The prison estate is operating under extraordinary strain.  The number of people in prison has doubled in the last 50 years and is set to reach 100,000 by 2030.

According to the Prison Reform Trust’s Bromley Briefings 2026, almost 72% of prisons in England and Wales are overcrowded, with more than 21,600 people held in overcrowded accommodation.

The HM Chief Inspector of Prisons Annual Report 2025–26 describes overcrowding, deteriorating buildings and failing infrastructure as persistent features across much of the prison estate.
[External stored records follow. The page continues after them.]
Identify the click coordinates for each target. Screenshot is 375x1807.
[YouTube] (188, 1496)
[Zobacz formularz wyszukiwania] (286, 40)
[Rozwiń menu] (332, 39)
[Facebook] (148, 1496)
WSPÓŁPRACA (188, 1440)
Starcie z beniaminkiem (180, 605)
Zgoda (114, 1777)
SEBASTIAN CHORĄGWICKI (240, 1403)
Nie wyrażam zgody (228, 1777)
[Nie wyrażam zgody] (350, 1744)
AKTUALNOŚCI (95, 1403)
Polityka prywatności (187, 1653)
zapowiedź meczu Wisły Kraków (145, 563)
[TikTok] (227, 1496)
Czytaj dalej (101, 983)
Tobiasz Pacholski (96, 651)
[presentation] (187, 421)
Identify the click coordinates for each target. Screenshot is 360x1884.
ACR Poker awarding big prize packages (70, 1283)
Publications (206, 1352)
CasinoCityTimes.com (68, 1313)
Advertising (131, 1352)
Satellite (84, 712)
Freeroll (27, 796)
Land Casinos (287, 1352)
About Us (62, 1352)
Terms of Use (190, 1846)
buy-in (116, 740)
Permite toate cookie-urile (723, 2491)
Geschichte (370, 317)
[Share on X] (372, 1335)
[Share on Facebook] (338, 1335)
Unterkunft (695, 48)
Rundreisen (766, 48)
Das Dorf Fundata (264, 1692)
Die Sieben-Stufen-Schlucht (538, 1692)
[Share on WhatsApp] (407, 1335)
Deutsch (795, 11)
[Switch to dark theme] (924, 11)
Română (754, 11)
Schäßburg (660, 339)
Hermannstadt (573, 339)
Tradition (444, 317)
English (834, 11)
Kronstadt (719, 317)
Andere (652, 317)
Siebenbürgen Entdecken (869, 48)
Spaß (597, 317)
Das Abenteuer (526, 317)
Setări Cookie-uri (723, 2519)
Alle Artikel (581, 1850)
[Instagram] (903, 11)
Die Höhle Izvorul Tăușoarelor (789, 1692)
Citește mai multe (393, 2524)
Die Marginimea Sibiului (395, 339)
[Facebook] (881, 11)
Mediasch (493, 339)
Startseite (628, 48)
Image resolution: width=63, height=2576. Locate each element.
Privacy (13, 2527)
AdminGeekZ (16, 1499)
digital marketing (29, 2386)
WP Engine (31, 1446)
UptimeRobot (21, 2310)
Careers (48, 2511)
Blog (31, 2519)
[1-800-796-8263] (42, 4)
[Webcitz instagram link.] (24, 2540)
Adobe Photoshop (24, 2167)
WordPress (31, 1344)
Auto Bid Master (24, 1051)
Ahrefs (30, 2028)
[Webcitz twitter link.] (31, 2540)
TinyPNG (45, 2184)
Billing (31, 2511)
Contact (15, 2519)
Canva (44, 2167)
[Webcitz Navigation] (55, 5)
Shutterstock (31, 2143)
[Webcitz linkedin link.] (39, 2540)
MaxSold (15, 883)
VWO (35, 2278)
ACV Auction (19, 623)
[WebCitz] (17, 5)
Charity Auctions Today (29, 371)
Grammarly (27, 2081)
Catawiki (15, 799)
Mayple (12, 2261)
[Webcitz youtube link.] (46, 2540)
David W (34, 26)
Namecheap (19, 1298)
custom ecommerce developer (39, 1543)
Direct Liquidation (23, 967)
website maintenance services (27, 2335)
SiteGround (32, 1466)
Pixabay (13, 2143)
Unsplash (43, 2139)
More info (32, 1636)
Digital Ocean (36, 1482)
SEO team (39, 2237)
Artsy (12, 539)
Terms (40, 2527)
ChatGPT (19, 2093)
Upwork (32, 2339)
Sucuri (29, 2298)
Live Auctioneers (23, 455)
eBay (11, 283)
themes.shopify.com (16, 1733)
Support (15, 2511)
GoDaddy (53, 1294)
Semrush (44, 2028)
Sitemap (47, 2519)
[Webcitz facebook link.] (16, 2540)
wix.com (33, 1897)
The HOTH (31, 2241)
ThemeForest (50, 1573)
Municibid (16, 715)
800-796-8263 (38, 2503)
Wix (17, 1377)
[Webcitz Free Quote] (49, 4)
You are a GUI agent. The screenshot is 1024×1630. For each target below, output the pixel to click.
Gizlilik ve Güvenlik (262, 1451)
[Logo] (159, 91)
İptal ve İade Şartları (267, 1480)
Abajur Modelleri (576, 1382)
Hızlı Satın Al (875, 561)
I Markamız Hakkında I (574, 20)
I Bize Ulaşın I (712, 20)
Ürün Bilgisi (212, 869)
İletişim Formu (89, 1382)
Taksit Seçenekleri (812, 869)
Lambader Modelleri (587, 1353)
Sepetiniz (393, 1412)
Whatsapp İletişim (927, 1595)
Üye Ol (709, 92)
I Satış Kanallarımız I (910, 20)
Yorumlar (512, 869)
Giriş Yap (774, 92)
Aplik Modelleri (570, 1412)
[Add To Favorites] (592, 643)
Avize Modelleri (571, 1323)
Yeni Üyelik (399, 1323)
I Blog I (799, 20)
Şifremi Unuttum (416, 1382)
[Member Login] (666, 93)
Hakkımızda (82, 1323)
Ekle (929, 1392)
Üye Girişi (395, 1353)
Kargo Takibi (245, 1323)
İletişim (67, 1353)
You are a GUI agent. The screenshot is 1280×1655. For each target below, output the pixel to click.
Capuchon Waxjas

Cells designed for one person are routinely occupied by two, repairs are delayed, and ageing prisons continue to struggle with basic maintenance.  The report found that 70% of adult prisons were “not sufficiently good” (with15% assessed as “poor) in respect of safety.

These conditions have attracted international attention. In 2023, a German court refused to extradite an individual to the UK because of concerns about prison conditions.

Demographics – what about the people in prison?

While the number of people aged under 21 has reduced to around just 4% of the prison population and the number of children in prison is at an all time low, the Chief Medical Officer’s report published in 2025 highlights the rapid growth in the number of prisoners aged over 50.  This brings with it a unique set of additional problems that the secure estate is not equipped to deal with.

HM Inspectorate of Prisons reports high levels of mental ill-health among both male and female prisoners: in 2024/25, over half of surveyed men (56%) and almost three-quarters of women in prison (74%) said they have mental health problems.  Self-report of this kind is likely to be an under-estimate of the real picture.

Literacy levels amongst the prison population remain significantly lower than in the general population, which is deeply problematic as reading and writing are a huge part of prison life that has to be mastered to gain release, get access to healthcare or make a complaint.  According to the Prison Reform Trust, 2024–25, prisoners took a total of 49,186 initial assessments in English. Almost two-thirds of assessment outcomes (65%) were at the equivalent literacy level expected of an 11-year-old or younger —more than four times higher than in the general adult population (15%).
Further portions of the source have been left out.